■ **TASK DESCRIPTION**
Return the items unchanged, beginning at the line that contains "Click the State Grid logo" and stopping after the line that contains "Copy the Last Period template content". Omit the pictures from your answer.

■ **SUPPLIED MATERIAL**
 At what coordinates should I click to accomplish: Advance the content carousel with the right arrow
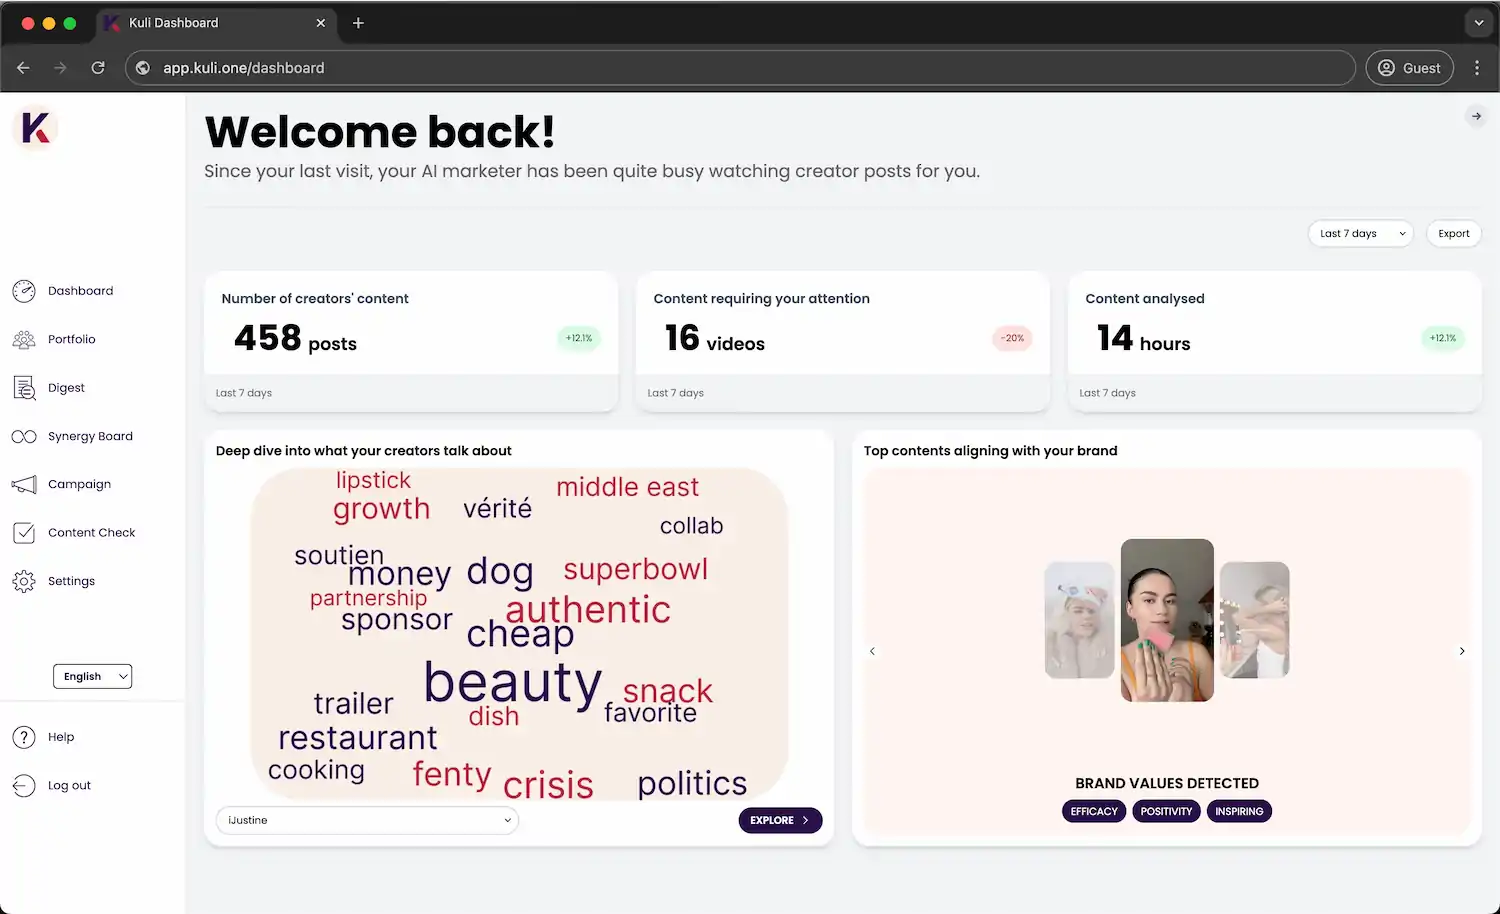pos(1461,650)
...
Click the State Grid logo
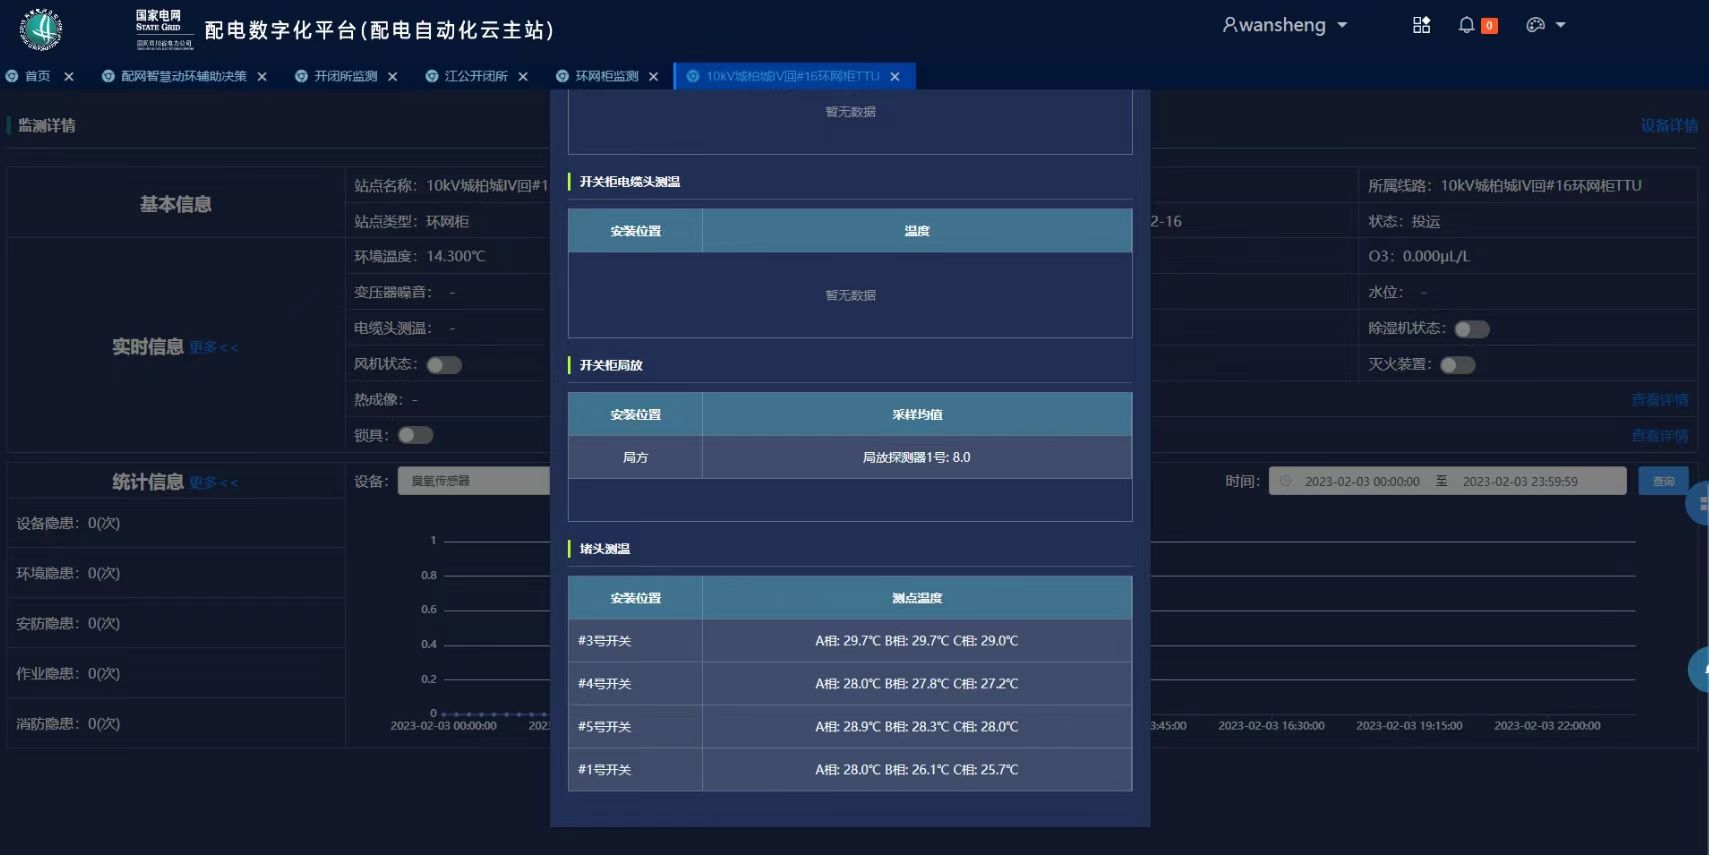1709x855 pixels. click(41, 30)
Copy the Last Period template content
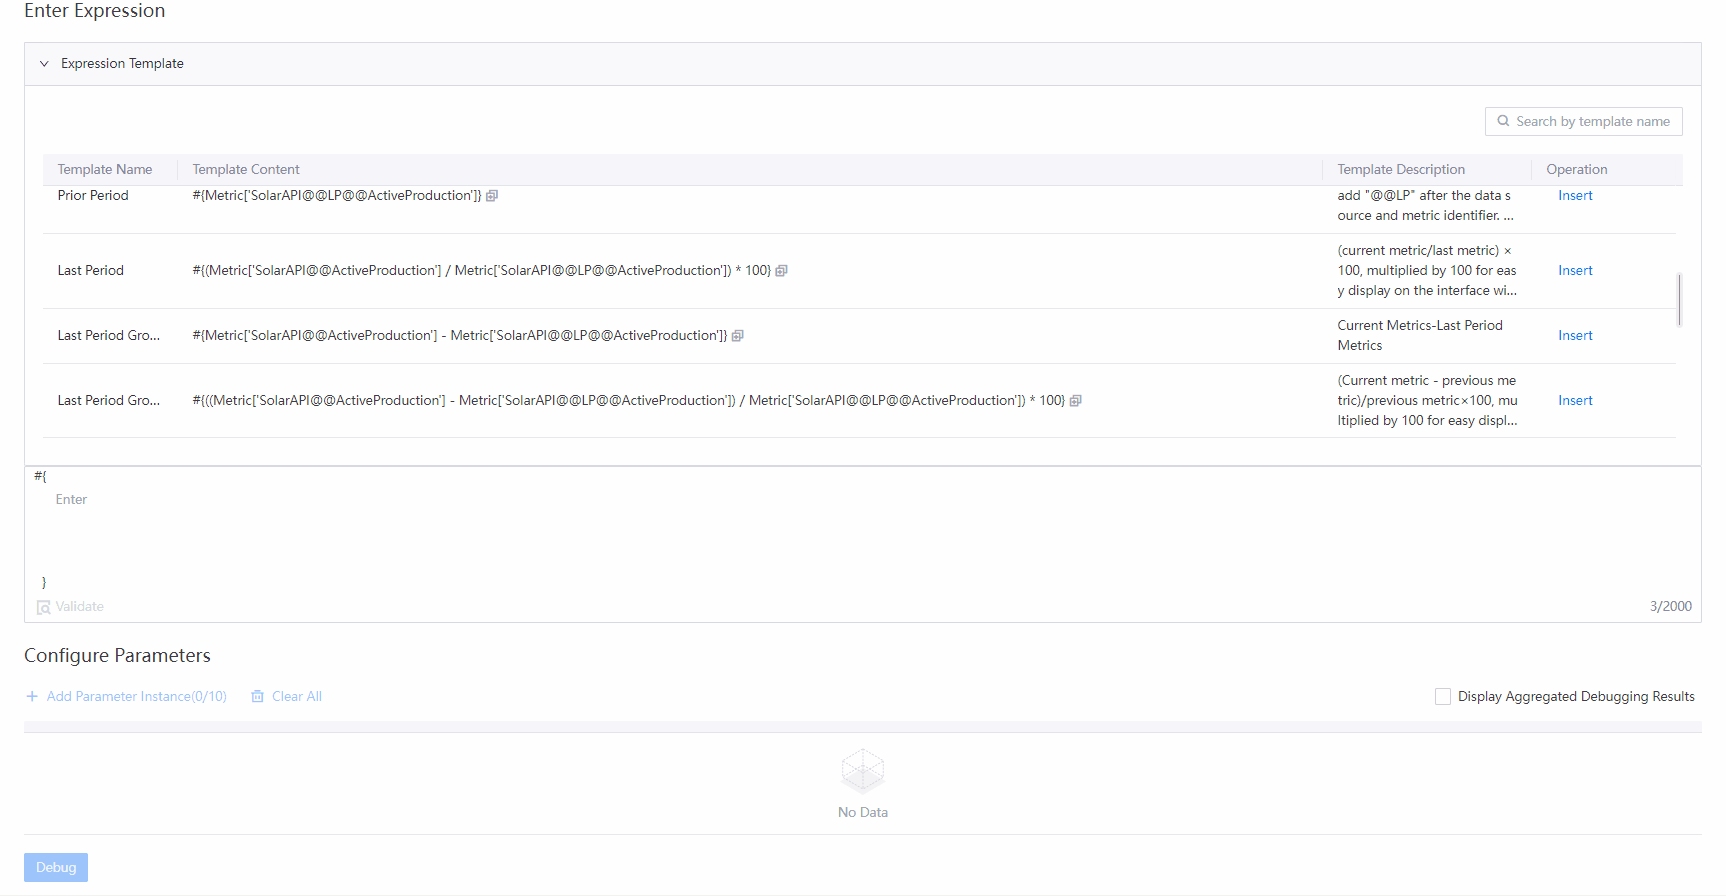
---
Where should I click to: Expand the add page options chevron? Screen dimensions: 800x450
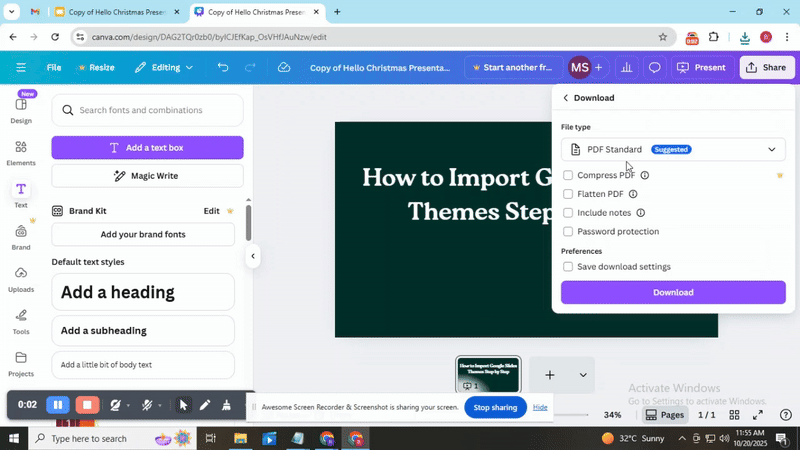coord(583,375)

■ **ANSWER TO THIS PROBLEM**
Click the State Grid logo
1709x855 pixels. click(41, 30)
Copy the Last Period template content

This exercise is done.